After an unresolved argument with my husband, I stomped up the stairs and picked up my journal and Bible. First, I wrote in my journal:
The Word says that you shouldn’t go to sleep mad. Well, Lord I’m mad. I wanted to resolve the issue at hand, but Jonathon says he needs time to think. He doesn’t want to say things he’ll regret. That’s all well and good, but now I’m going to bed upset! How is that fair?
“Okay, I need to go ahead and read my chapter from Proverbs,” I told myself. “Lord, I need a word right now.” I normally look up scripture on my phone and jot down notes electronically, but today I pulled out the old paper and binding.
Hahaha! Now, because God is who He is, and because I do believe He enjoys helping me to become a better woman and wife in Him, I’m sure He chuckled and said, “Oh, Jocelynn. My precious child.” while watching the Holy Spirit direct me to a page in the Bible. I kind of thumbed through it until I saw Proverbs at the top of the page. I opened up the Bible to see a devotional entitled, “Let’s Stop Bickering”. Does it get any plainer. Actually, yes. As I read through to the bottom of the devotional, I started to question my motives. I told myself that I went downstairs to talk to Jonathon because we had not really talked all day, but is that really why I went down there? I felt the tension between us. If I was truly just trying to talk, why had I come at him with just a hint of hostility in my tone, arms folded, face set to a frown? The end of the devotional states,
“Proverbs 17:19 says, ‘Whoever loves a quarrel loves sin.’ Proverbs 19:13 warns, ‘A quarrelsome wife is like the constant dripping of a leaky roof.’ And Proverbs 17:14 states, ‘Starting a quarrel is like breaching a dam.’ Constant arguing unleashes a flood of trouble, beginning with spouting words that you may regret. ‘Proverbs 21:9 says it’s ‘Better to live on a corner of the roof than share a house with a quarrelsome wife.'” -Nancy Kennedy
Tap, tap, tap on the door of conviction in my heart. “Excuse me, Holy Spirit. Are you saying I am a quarrelsome wife? Oh, no. Not me. What?!” I really had to take pause. My mind stopped working. I was shocked, but reading this did make me question my motives for going to “talk” to Jonathon. Was I starting a quarrel? Hmmmn…probably yes. LOL
Although I did still go to bed upset, well … maybe I was more salty at the revelation, I had a new perspective. I learned that while you shouldn’t go to bed angry, you also need to be smart. I have known Jonathon for 5 years. He has always been the thinker. He always needs time to process, everything. So, why would I go downstairs to “talk” at 10:30 pm? Clearly I was not using wisdom. I also was not being respectful of his needs. Yes, I was upset, but it would have been better to pray and ask God to work on my heart through the night, give me the right words to say, remove my attitude and replace it with true concern and a desire to resolve the issue, open my ears, girdle my tongue, and give me a heart to receive. The next day we could have discussed the issue at a reasonable hour, Jonathon would have had time to think over the issues and gather his thoughts, allowing us to resolve the issue well before bedtime.

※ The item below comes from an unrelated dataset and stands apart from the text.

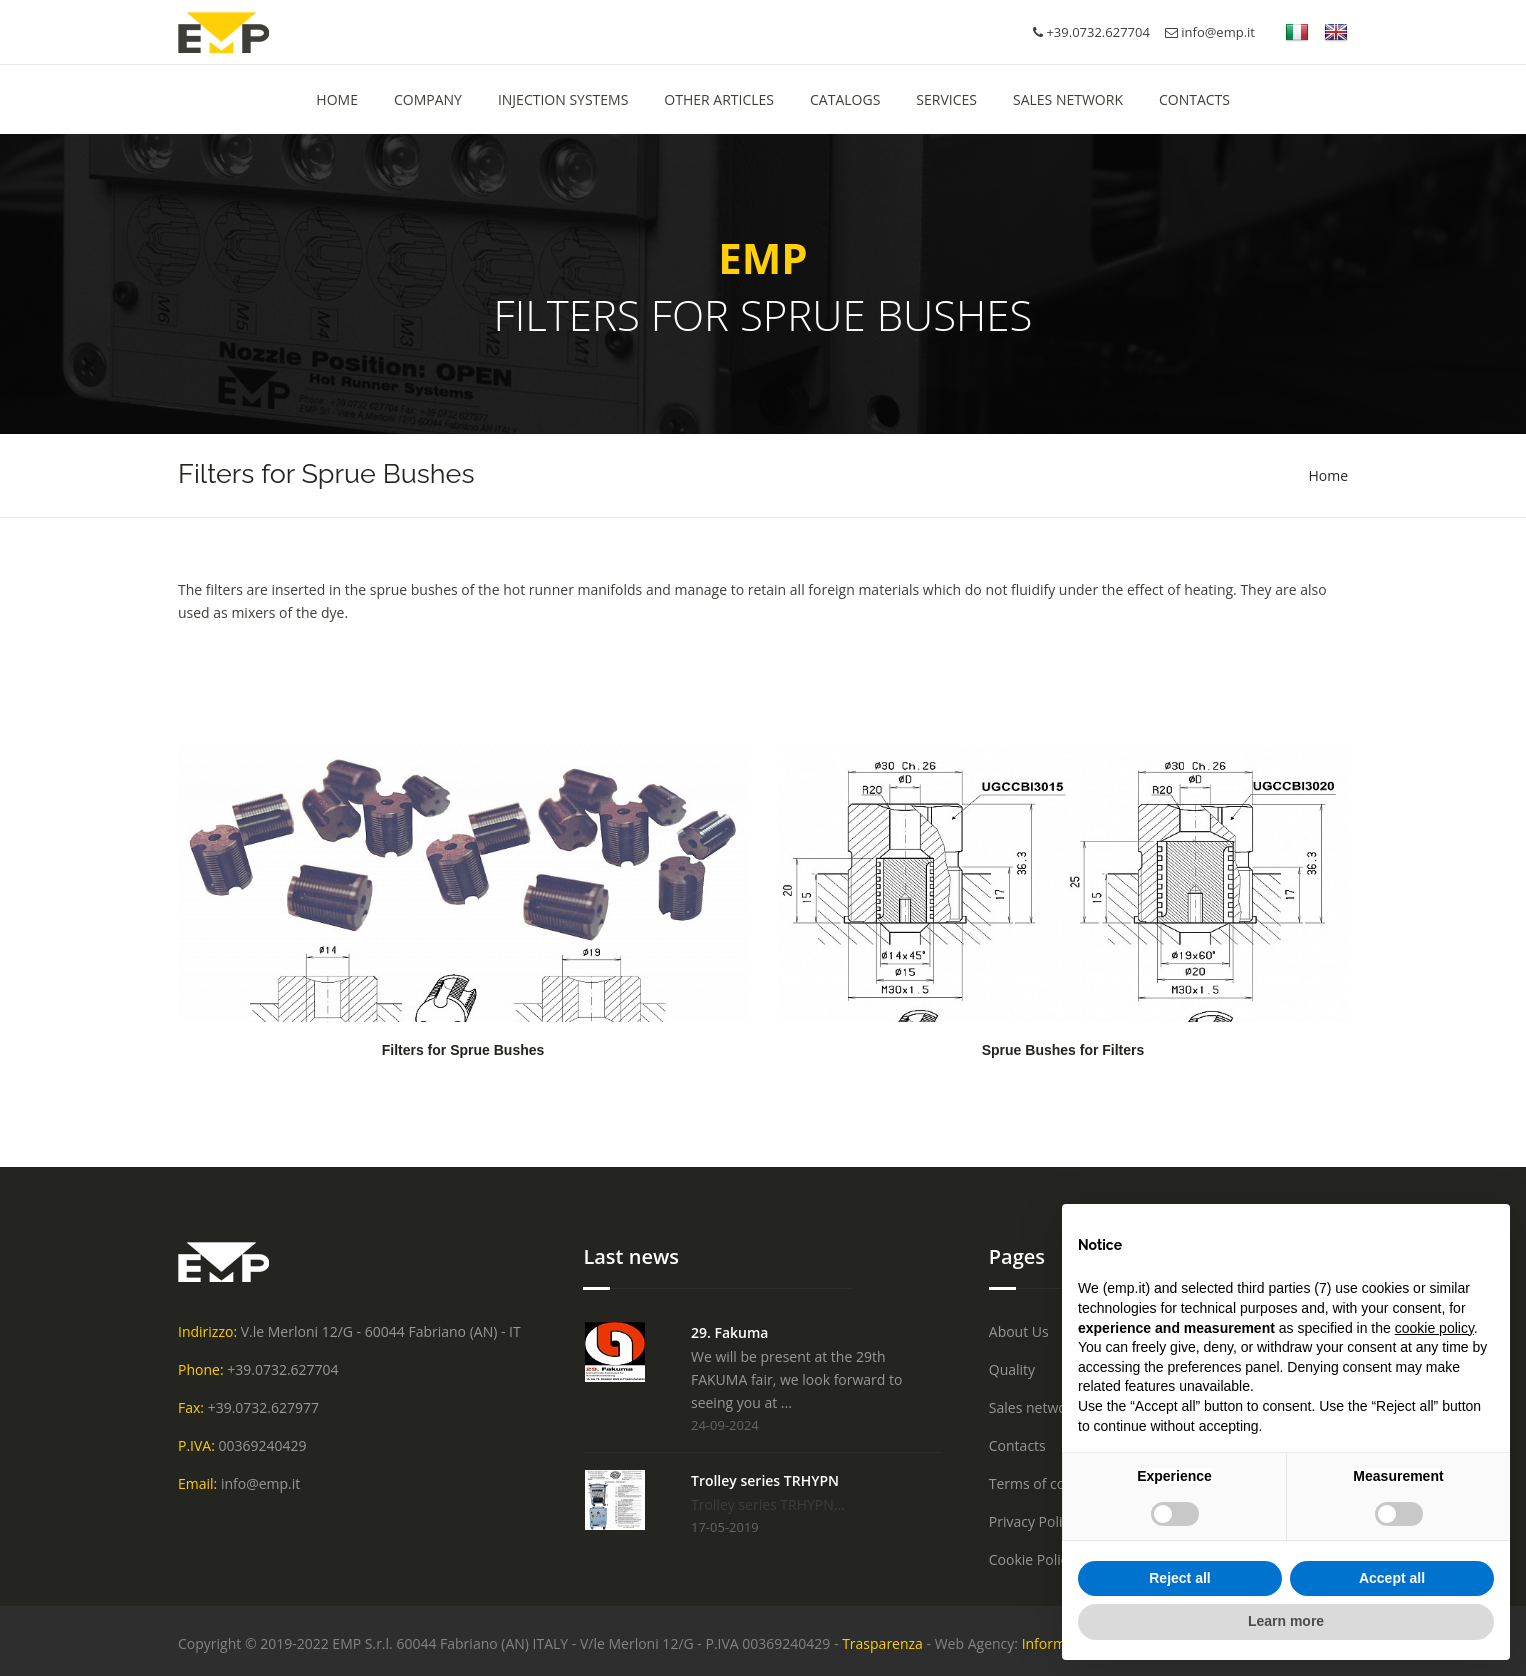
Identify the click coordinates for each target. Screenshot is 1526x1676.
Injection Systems (563, 99)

I am so thankful that God loves me enough to work on my heart. I thank Him for the Proverbs reading challenge. It is amazing how God works to reveal things in your life, your heart. His plans are so much greater than ours. I love it. I am being blessed, blessed, blessed by this experience. The lessons I am learning are invaluable. I am so thankful. Bursting with love.